* Required work *
• A. In the piece on grief, what does the writer say grief is as individual as?
• B. Please repeat word for word the part of the piece on grief that starts at "That feeling when" and ends after "pay a visit.".

----- Article

That feeling when you just have nothing left to give. No tears left to cry. No screams left in your red raw throat. The numbness has descended and all you can do is watch the world pass. For five minutes before you pull up your spine and face the world again. For five hours before you roll out from under the covers and trust in the promise of that sweet, hot shower. For five years, and another pill, the Dr promised this one would work …
Grief is as individual as the love that causes it. It may be a person, a pet, a thing. An institution. Grief can be passing, a wistful memory which turns in your gut before you notice the sunshine and smile. Or it can wrench the living breath out of you before blocking the sun for a month, giving you no formal notice of the intent to pay a visit.
Sometime grief can be compound. Am I grieving this loss, or the one from ten years ago. Maybe both? Did I really just cry over a paperclip snapping? Or was it because my friend used to buy those oversize striped paperclips from TJ Allens (remember them anyone?!) and she isn’t in my life any more?

----------
----- Supplied material

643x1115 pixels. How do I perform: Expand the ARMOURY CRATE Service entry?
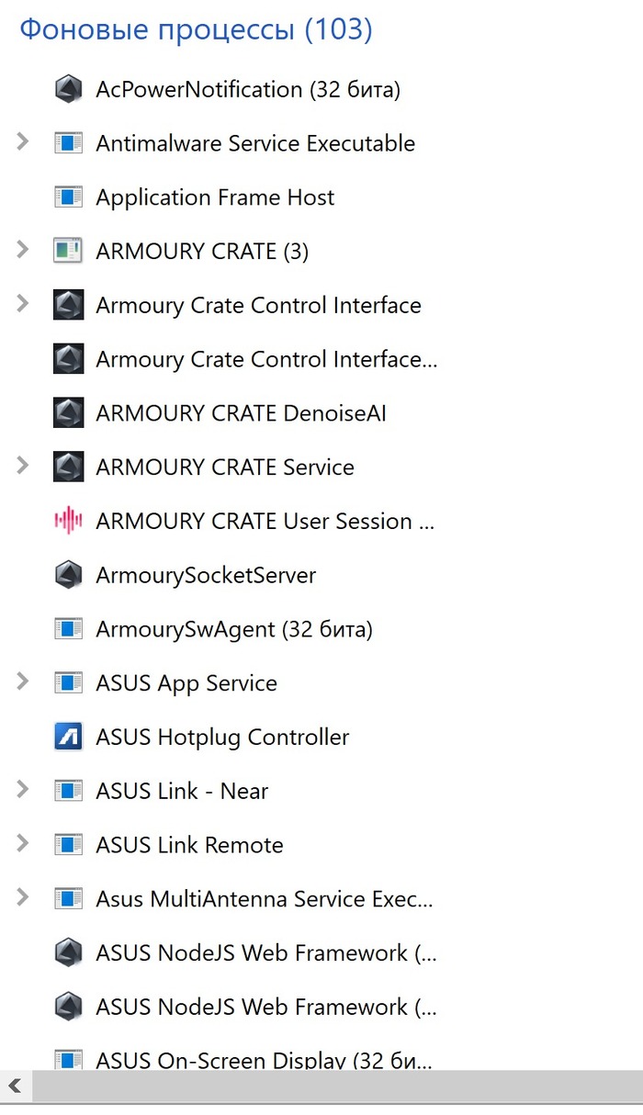[23, 466]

----------

* Solutions *
• A. The love that causes it.

• B.
That feeling when you just have nothing left to give. No tears left to cry. No screams left in your red raw throat. The numbness has descended and all you can do is watch the world pass. For five minutes before you pull up your spine and face the world again. For five hours before you roll out from under the covers and trust in the promise of that sweet, hot shower. For five years, and another pill, the Dr promised this one would work …
Grief is as individual as the love that causes it. It may be a person, a pet, a thing. An institution. Grief can be passing, a wistful memory which turns in your gut before you notice the sunshine and smile. Or it can wrench the living breath out of you before blocking the sun for a month, giving you no formal notice of the intent to pay a visit.